■ BLOC DE TEXTE:
En Azerbaïdjan, les militantes féministes subissent des pressions de la part des autorités, sont victimes de harcèlement, et s'attirent la haine d'inconnus parce qu'elles luttent et protestent contre les violences domestiques et le féminicide au nom d'innombrables femmes à travers le pays.
Selon Gulnara Mehdiyeva, une Azerbaïdjanaise qui se bat pour l'égalité des sexes, militer pour n'importe quelle cause dans son pays équivaut à se mettre une cible sur le dos, car tous ceux et celles qui choisissent de défendre des idéaux progressistes sont régulièrement surveillés, ciblés, et harcelés. Depuis 2014, Mehdiyeva prend part à de nombreux projets et initiatives qui défendent les droits des femmes en Azerbaïdjan. Son expérience personnelle avec le harcèlement a commencé à partir de 2019 après sa participation avec d'autres femmes à une marche féministe. Peu de temps après, elle devint une cible sur Internet et tous ses comptes de réseaux sociaux, notamment sa boîte mail, furent piratés. Mehdiyeva ne réalisa pas tout de suite l'ampleur de la situation; le hackeur avait téléchargé ses données personnelles, y compris ses photos, vidéos et conversations privées audio qui plus tard furent publiées publiquement. L'objectif était d'humilier Mehdiyeva, de la décrédibiliser, et de mettre un terme à ses activités. Mais ce fut un échec.
Trois ans plus tard et plus déterminée que jamais, Mehdiyeva continue la lutte, et elle n'est pas seule.

■ Entrées tirées d'une collection:
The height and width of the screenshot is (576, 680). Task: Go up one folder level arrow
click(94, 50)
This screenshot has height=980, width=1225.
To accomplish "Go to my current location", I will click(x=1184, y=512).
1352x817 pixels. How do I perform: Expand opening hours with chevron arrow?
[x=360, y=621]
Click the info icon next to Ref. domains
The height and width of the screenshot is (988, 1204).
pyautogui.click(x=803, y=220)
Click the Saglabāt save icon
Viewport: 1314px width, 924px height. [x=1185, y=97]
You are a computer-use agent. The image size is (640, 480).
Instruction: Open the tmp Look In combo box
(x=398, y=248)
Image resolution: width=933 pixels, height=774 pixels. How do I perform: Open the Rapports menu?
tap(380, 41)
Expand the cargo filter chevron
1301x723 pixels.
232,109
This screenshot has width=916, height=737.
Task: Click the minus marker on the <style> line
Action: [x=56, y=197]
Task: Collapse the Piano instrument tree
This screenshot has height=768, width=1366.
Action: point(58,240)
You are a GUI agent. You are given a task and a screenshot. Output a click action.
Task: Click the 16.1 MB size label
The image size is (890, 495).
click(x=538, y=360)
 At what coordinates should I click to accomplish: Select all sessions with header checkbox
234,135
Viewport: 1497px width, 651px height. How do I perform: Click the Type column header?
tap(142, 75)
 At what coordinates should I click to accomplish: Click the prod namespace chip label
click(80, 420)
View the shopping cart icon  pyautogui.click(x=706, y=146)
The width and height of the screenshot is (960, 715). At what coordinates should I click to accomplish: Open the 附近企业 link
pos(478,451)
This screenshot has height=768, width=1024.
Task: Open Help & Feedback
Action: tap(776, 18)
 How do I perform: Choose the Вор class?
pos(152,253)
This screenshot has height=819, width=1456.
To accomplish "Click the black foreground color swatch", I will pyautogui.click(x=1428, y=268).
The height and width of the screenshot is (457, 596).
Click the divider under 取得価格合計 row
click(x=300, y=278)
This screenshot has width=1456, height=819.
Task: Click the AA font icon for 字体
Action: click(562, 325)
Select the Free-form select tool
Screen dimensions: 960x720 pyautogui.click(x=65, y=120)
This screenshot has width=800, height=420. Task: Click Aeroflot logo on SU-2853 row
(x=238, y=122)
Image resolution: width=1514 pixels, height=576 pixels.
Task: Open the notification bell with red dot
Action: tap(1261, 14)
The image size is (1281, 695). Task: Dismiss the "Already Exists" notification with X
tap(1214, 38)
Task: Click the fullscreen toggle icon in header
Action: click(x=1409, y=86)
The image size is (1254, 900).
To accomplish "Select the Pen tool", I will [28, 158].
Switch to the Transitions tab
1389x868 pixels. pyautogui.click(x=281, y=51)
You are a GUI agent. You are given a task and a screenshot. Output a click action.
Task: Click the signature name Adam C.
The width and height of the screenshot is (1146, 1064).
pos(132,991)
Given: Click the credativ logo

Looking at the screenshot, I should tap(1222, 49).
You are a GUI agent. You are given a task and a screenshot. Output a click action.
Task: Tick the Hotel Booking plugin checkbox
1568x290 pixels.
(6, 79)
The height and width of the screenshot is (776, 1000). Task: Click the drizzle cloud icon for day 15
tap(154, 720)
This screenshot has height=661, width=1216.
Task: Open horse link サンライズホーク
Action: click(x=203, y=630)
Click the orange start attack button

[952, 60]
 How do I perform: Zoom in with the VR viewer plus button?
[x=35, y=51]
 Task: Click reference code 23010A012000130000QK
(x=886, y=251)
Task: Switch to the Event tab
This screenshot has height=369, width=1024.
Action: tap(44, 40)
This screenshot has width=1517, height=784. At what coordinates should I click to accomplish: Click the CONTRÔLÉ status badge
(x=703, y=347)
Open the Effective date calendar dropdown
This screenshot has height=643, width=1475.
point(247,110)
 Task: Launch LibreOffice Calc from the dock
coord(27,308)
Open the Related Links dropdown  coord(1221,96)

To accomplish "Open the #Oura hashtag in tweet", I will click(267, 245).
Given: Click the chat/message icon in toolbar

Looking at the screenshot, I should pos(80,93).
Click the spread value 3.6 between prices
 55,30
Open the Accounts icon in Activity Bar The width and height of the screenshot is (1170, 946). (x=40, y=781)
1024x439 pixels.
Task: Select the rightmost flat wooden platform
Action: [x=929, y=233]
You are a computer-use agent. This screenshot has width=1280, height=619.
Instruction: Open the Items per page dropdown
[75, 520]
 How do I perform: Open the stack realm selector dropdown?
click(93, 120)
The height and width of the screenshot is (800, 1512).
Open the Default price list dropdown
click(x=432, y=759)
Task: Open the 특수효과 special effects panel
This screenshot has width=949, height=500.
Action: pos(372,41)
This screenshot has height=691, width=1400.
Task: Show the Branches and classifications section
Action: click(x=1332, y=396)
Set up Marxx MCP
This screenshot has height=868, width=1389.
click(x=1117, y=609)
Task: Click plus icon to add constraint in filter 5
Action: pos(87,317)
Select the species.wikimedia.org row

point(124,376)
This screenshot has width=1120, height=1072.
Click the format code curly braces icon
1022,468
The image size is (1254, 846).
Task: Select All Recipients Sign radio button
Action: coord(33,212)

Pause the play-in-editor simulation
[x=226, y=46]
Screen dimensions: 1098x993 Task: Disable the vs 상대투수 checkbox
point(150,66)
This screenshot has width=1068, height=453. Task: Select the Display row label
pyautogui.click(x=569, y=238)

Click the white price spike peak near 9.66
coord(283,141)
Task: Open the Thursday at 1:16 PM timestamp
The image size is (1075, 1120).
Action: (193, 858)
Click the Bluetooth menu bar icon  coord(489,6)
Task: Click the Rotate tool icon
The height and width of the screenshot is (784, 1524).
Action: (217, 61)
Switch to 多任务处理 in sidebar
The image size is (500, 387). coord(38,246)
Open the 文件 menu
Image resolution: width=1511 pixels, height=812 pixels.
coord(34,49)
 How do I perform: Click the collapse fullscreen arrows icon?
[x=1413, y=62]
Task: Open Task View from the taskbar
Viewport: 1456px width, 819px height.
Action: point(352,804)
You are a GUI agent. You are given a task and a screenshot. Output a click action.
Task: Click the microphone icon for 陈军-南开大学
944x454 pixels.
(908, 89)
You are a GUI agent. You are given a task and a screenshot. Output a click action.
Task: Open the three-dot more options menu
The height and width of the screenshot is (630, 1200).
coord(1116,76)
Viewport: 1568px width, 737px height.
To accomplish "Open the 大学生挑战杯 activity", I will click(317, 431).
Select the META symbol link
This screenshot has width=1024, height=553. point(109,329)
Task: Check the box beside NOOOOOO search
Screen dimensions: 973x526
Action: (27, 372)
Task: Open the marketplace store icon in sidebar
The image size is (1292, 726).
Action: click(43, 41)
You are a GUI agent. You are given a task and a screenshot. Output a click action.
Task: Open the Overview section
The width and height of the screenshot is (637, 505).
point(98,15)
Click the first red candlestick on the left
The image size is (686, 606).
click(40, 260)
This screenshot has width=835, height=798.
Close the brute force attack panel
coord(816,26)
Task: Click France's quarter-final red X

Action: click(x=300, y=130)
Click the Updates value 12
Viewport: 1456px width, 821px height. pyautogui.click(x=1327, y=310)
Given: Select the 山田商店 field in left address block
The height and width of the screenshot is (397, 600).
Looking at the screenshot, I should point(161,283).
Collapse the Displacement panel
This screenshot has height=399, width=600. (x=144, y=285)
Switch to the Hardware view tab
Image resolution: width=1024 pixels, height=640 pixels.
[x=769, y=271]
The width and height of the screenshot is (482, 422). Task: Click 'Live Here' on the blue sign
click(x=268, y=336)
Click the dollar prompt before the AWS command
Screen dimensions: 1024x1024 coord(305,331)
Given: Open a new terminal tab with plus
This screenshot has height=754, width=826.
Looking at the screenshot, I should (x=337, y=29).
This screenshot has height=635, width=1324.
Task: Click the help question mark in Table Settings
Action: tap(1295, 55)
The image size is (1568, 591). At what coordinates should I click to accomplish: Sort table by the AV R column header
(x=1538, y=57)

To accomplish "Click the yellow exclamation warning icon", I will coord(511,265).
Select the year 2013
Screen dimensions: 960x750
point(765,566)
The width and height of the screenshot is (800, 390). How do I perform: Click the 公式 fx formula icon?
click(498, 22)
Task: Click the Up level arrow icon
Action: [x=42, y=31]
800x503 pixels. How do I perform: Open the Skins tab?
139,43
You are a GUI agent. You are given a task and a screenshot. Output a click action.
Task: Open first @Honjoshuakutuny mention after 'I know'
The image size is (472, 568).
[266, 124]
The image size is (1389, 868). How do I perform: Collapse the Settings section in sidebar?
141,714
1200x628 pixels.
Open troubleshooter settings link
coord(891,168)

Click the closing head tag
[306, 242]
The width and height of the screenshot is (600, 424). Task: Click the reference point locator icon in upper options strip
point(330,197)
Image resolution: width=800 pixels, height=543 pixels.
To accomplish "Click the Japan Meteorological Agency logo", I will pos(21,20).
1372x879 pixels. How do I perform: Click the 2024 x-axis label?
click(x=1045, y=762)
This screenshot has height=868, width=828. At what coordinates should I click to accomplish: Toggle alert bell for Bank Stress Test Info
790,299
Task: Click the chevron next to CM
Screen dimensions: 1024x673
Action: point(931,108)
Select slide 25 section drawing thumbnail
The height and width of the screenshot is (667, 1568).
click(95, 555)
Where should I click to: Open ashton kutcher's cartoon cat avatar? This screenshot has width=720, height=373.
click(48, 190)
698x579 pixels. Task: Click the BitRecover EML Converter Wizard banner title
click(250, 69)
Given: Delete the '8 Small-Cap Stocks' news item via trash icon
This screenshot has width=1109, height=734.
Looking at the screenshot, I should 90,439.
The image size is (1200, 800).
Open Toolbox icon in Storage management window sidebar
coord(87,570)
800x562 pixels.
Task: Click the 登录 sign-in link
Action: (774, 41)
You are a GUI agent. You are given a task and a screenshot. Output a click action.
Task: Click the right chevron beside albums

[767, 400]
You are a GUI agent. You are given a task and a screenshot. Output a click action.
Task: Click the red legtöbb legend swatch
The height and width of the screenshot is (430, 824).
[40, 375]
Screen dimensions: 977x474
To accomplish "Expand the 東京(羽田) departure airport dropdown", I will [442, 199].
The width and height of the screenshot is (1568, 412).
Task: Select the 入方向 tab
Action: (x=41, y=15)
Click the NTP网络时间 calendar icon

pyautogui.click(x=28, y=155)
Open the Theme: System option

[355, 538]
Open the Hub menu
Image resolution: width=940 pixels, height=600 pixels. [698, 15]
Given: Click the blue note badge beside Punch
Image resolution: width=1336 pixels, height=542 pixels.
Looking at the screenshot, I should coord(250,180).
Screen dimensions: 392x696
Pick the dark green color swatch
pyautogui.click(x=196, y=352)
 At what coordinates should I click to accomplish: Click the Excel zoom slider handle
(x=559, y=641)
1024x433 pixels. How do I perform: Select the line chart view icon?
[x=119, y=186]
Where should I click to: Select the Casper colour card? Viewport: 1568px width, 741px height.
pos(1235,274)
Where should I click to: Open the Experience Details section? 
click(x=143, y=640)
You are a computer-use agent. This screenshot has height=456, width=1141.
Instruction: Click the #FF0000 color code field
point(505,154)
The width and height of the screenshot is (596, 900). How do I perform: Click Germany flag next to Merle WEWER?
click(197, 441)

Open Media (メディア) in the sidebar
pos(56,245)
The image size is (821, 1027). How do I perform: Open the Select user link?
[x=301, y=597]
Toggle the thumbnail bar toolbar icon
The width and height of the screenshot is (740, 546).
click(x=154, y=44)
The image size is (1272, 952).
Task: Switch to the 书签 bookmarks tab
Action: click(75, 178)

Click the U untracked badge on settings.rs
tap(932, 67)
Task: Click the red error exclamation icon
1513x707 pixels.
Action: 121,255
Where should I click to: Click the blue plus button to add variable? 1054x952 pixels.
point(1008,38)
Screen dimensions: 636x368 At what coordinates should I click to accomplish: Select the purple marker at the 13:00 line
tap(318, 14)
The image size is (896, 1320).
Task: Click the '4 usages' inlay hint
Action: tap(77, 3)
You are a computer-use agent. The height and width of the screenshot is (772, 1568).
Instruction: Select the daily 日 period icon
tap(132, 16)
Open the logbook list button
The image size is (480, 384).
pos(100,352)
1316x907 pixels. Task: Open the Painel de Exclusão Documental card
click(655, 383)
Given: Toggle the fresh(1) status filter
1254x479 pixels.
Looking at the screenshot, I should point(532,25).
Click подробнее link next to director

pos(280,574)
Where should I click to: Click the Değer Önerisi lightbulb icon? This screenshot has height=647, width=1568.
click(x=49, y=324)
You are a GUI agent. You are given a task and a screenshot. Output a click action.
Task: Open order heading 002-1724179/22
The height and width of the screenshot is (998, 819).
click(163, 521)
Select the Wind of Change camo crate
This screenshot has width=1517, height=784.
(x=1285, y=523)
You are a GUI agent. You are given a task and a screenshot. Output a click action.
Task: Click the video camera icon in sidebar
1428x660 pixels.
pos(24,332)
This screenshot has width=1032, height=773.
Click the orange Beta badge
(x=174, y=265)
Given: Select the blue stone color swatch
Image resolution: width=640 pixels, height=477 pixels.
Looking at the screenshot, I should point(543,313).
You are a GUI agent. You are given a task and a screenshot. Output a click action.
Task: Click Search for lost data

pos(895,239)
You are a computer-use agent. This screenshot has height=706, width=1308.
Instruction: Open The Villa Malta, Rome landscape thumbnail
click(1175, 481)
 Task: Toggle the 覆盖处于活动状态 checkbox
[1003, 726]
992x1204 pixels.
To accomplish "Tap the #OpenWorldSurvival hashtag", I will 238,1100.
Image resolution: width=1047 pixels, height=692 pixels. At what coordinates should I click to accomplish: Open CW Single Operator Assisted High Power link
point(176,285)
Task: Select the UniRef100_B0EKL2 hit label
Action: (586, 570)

■ TÂCHES À RÉALISER:
1. Recopiez à l'identique le passage du texte sur les militantes féministes en Azerbaïdjan compris entre "En Azerbaïdjan, les" et "travers le pays.".
2. D'après le texte sur les militantes féministes en Azerbaïdjan, depuis quelle année Gulnara Mehdiyeva prend-elle part à des projets et initiatives en faveur des droits des femmes ?

■ TÂCHES RÉSOLUES:
1.
En Azerbaïdjan, les militantes féministes subissent des pressions de la part des autorités, sont victimes de harcèlement, et s'attirent la haine d'inconnus parce qu'elles luttent et protestent contre les violences domestiques et le féminicide au nom d'innombrables femmes à travers le pays.

2. Depuis 2014.